Een bekende valkuil is het beantwoorden van mail die behalve aan jezelf ook aan een groep andere mensen gestuurd is. Het volgende scenario moet de vaste e-mail-gebruiker bekend voorkomen: je krijgt een e-mail van de baas, gericht aan je hele afdeling. De inhoud van dat mailtje spreekt je dermate niet aan, dat je een kritisch briefje aan de afzender terugstuurt. Door per ongeluk een "r" in plaats van een "R" in te tikken (of een "R" in plaats van een "r", afhankelijk van het systeem) stuur je het vinnige briefje niet alleen naar je baas, maar ook naar al je collega’s, die ongestoord van een beginnend relletje kunnen meegenieten.
Andere problemen zijn iets subtieler. Zoals het gebruik van ‘aliases’ – koosnaampjes voor mensen waar je vaak mee correspondeert. Vorige week kreeg ik van een bevriende systeembeheerder een stapel mailtjes die onmogelijk voor mij bedoeld kon zijn: interne rapportages, shell-scripts en een paar goeie moppen. Ik bel hem op: wat is dat voor e-mail, zit er een foutje in jullie mail-configuratie? Dat bleek niet het geval. Wel was zijn staf recentelijk uitgebreid met een nieuwe medewerker die ook Onno bleek te heten. Krachtens zijn functie kreeg deze Onno standaard een kopie van elk bericht voor en door systeembeheerders. Dat er op het systeem al een alias "onno" gedefinieerd was – met het e-mail-adres van ondergetekende als werkelijk adres – was daarbij even over het hoofd gezien. En zo kon het gebeuren dat er door een minuscuul foutje een stapel vertrouwelijke, interne memo’s op straat kwam te liggen. Een firewall biedt hiertegen geen soelaas. Je kunt daarvan immers niet verwachten dat hij uitgaande e-mail ook inhoudelijk controleert.
Zouden de negatieve eigenschappen van e-mail afbreuk doen aan de populariteit ervan?
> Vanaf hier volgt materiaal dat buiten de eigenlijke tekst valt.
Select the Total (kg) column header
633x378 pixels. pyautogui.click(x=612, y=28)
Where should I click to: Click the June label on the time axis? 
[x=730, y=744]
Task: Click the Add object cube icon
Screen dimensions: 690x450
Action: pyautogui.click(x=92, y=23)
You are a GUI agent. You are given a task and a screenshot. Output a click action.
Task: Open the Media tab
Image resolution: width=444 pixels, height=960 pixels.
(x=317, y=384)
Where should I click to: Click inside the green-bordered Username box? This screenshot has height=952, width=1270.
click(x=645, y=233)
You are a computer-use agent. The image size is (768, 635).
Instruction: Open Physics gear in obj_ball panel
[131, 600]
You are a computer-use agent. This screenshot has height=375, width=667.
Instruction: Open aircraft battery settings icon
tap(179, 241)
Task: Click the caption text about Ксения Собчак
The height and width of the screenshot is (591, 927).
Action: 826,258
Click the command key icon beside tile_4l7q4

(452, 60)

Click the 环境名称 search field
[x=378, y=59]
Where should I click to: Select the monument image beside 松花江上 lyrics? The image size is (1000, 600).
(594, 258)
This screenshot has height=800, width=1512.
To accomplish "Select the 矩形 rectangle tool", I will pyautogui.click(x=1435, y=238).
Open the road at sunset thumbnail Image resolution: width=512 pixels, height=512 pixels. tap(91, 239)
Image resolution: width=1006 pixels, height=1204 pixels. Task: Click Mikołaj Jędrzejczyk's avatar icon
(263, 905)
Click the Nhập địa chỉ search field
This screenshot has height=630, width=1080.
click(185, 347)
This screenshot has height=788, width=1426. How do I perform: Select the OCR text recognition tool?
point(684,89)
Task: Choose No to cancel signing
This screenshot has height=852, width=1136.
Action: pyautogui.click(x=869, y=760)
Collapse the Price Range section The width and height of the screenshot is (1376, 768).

Ik geloof er niets van. Stuurt u er een mailtje minder om? Welnee. Onveilig of niet, e-mail is en blijft razend populair.
Ongetwijfeld is Java hetzelfde lot beschoren. Dit fraaie taaltje wordt door sommige beveiligingsdeskundigen met argusogen bekeken, omdat je als eenvoudige surfer niet kunt weten wat er gebeurt als je een Java-applet opstart. Hun wantrouwen is er na de recente ontdekking van een lek in de beveiliging niet minder op geworden.
Het blijkt relatief eenvoudig om in te breken op een communicatiesessie tussen een Java-client en een Java-server. Zulke verbindingen worden, volgens Netscape, door de Java Applet Security Manager geautoriseerd op basis van de domeinnaam van de Java-server. Het lek wordt veroorzaakt doordat de Domain Name Service (DNS), de software die zulke domeinnamen naar IP-adressen vertaalt, gemakkelijk om de tuin te leiden is. Hierdoor communiceert de Java-client zonder het te weten met een andere Java-server. Netscape heeft weer onmiddellijk een ‘patch’ beschikbaar gesteld: de autorisatie van netwerkverbindingen vindt nu niet meer plaats op basis van gekwalificeerde domeinnamen maar op basis van IP-adressen.
Dat klinkt indrukwekkend en ziet er op papier mooi uit, maar is in werkelijkheid niet meer dan een schijnoplossing. Want ook een IP-adres kan gemakkelijk worden nagebootst. Net als een e-mail- client weet een Java-applet dus nooit zeker wie zijn communicatiepartner is. En net als e-mail zal Java een daverend succes worden, onveilig of niet. De vooruitgang hou je nu eenmaal niet tegen.